Return the lines from the line with "Click the Preview data heading" up to and including the line with "pyautogui.click(x=57, y=34)", reproducing them exactly.

-- Start Provided material --

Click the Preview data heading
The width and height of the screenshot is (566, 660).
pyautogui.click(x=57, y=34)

-- End Provided material --
-- Start Provided material --

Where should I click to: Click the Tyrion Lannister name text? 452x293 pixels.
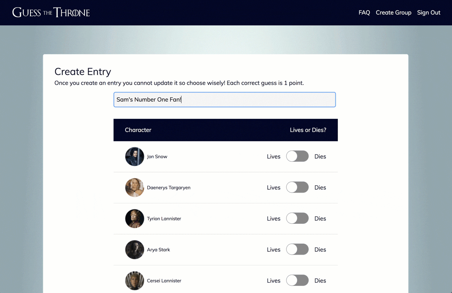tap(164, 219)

-- End Provided material --
-- Start Provided material --

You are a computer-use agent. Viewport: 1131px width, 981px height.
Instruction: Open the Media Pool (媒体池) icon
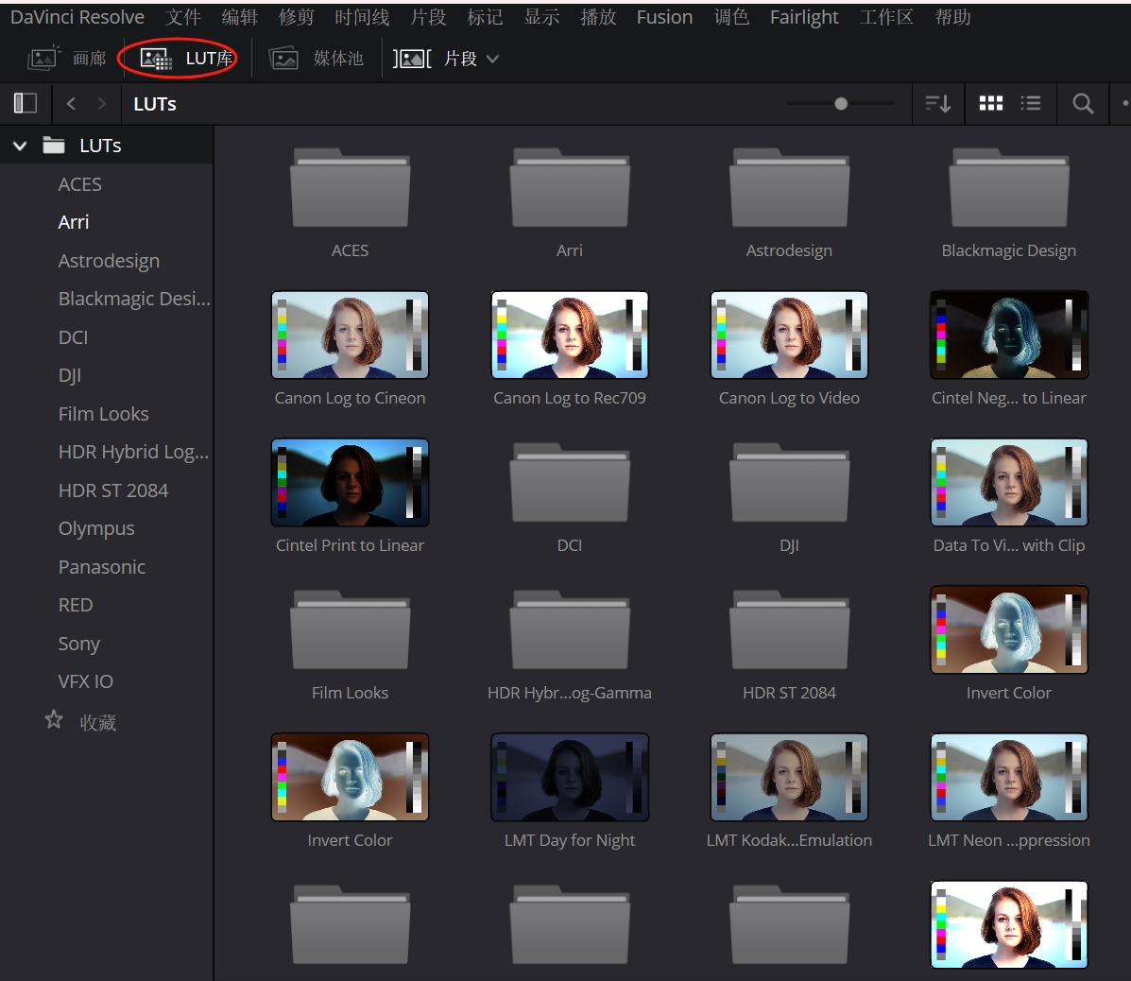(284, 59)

-- End Provided material --

**Answer to the exercise:**
Click the Preview data heading
The width and height of the screenshot is (566, 660).
pyautogui.click(x=57, y=34)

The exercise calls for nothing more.